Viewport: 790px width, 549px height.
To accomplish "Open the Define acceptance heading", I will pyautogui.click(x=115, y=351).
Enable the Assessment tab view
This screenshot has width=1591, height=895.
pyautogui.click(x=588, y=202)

····················

# [What this task involves]
In full and exactly as written, repeat the data.

# [Response to the exercise]
Viewport: 790px width, 549px height.
To accomplish "Open the Define acceptance heading", I will pyautogui.click(x=115, y=351).
Enable the Assessment tab view
This screenshot has width=1591, height=895.
pyautogui.click(x=588, y=202)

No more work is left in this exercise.